(DATOS DE ENTRADA)
....................
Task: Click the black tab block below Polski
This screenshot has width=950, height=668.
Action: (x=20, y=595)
....................
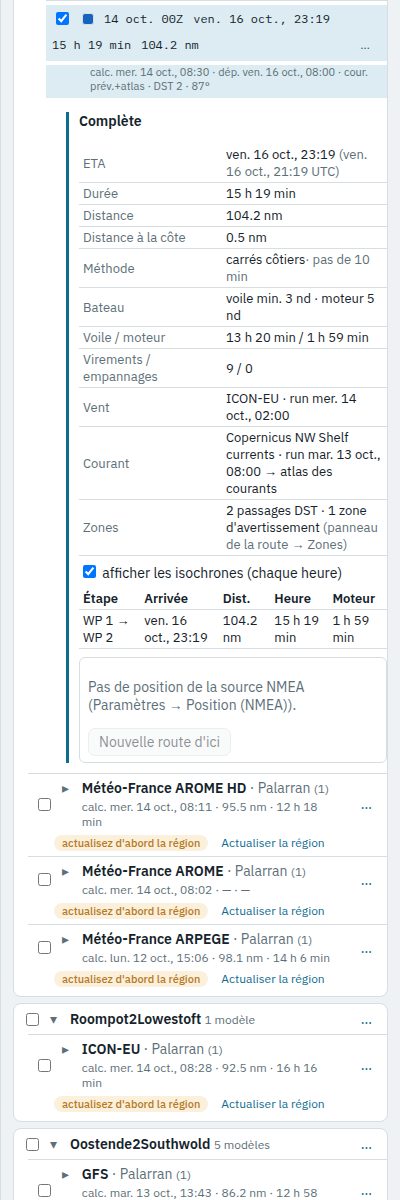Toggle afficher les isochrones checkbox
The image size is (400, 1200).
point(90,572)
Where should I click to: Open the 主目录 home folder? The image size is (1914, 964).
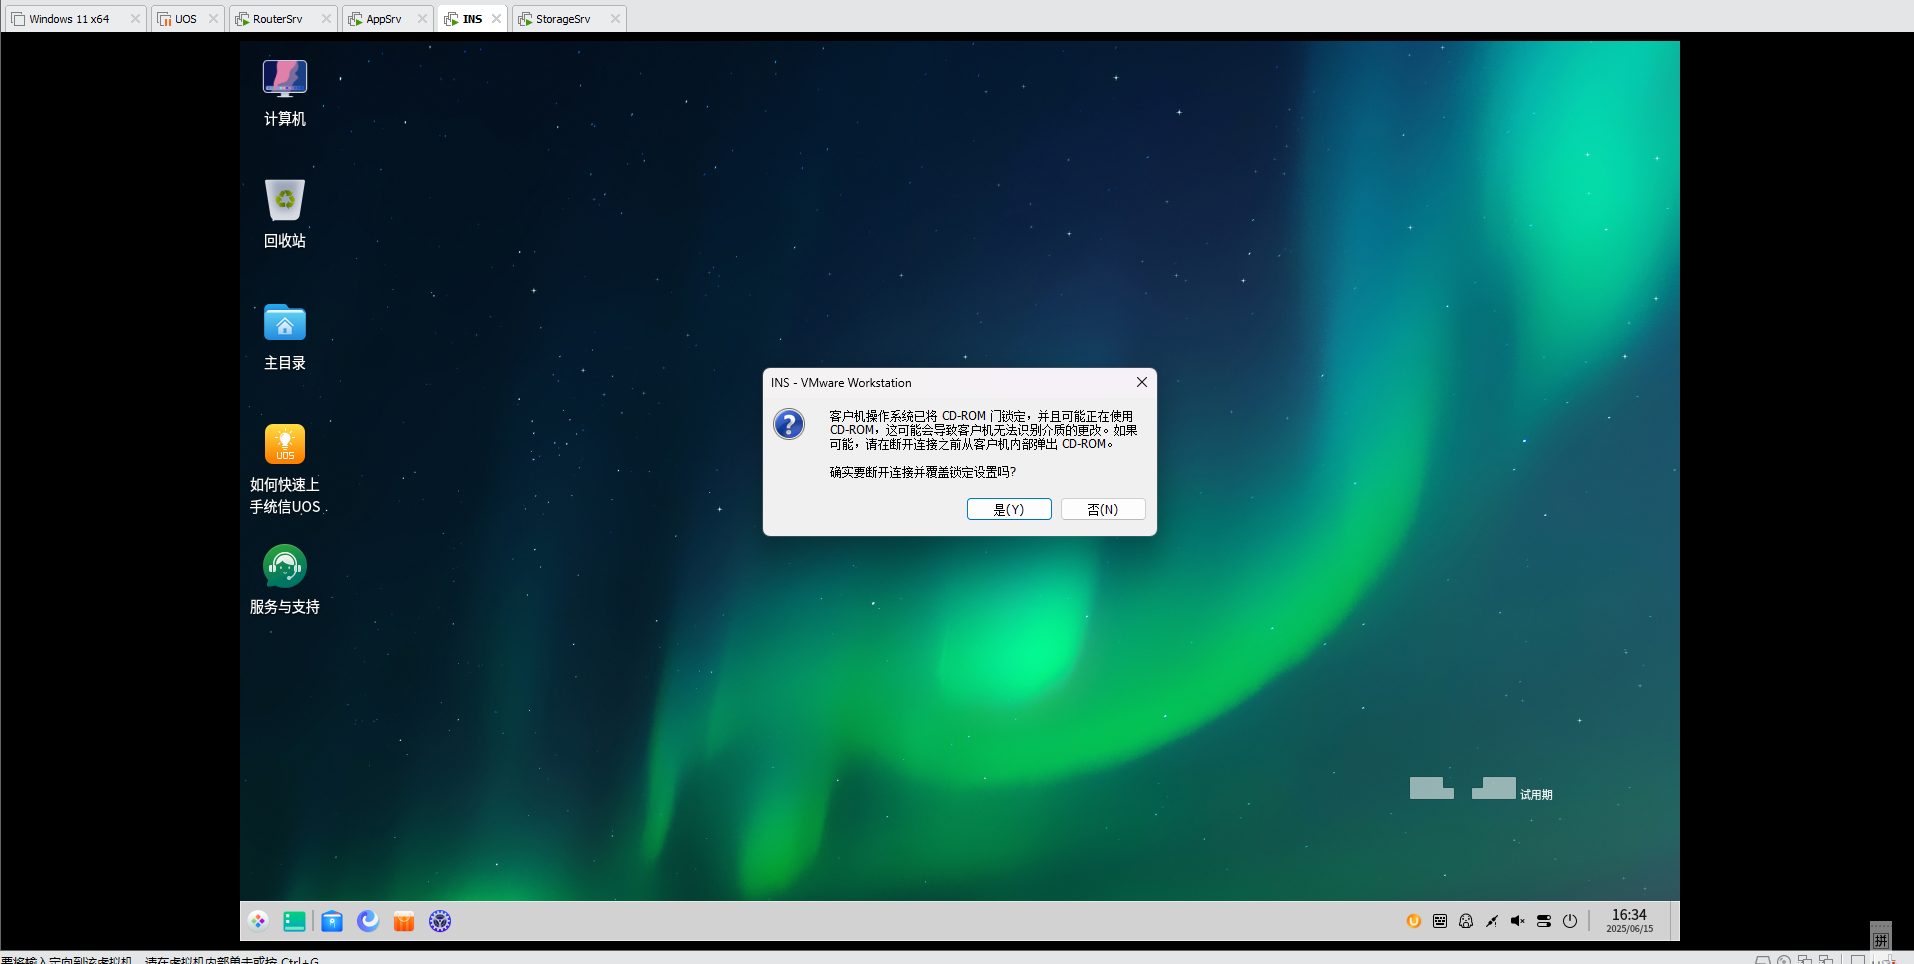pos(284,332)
....................
Informa, copiándolas, todas las líneas del listado que contienen la cadena "size".

The image size is (400, 1200).
Where should I click to: Open the 主目录 home folder? The image size is (1914, 964).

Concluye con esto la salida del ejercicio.